3. The six years (fasli 1285--1291) during which these rates have been paid are not sufficient to establish an implied contract. No extra peishcush is levied from the Zamindar, nor is it found that he has contributed to the cost of the improvements. In either case he has not obtained the sanction of the Collector to the enhancement of rent and that the charge of such consolidated assessment is an enhanced rate there is no doubt. The argument that the Zamindar is only charging the mamul wet rates is of no force, since it is clear that no extra rate is demanded from him and Section 4, Madras Act VII of 1865, exempts him from extra payment for lands to which he is entitled to irrigation free of separate charge.
4. I agree with the District Judge that the three conditions referred to in paragraphs 15--17 of his judgment must be omitted. No argument was addressed to us with respect to the first and third, while the retention of the second would be inconsistent with the principle of this decision.
5. The memorandum of objections was not pressed except with regard to the trees. I' rima facie a tenant has no right to cut down trees without his landlord's permission and I can see no reason to omit this clause in the patta.

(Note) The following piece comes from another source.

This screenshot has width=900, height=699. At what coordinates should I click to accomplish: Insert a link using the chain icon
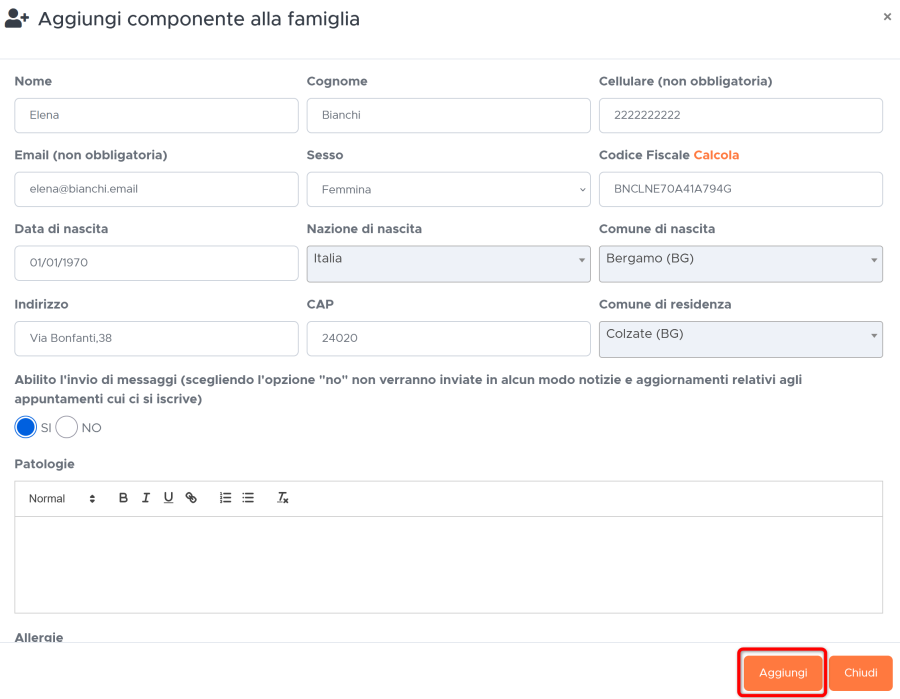click(x=191, y=498)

6. I would dismiss this second appeal and memorandum of objections with costs.
7. I am of the same opinion. It was held in Ramesam v.Bhanappa I.L.R. 7 Mad. 182 that the water tax of Rs. 4, which Government levies upon all lands irrigated from the Kistna channels, is not rent, and that if the landlord desires to add the tax to the rent and claim it as rent, he must obtain the sanction of the Collector. I can see no reason why the Zamindar should be allowed to charge the mamul wet rate of Rs. 8-8-0 upon dry lands converted into wet by the use of the Kistna water, seeing that his doing so would be to enhance the rent from Rs. 6-9-0 to Rs. 8-8-0 without the consent of the Collector.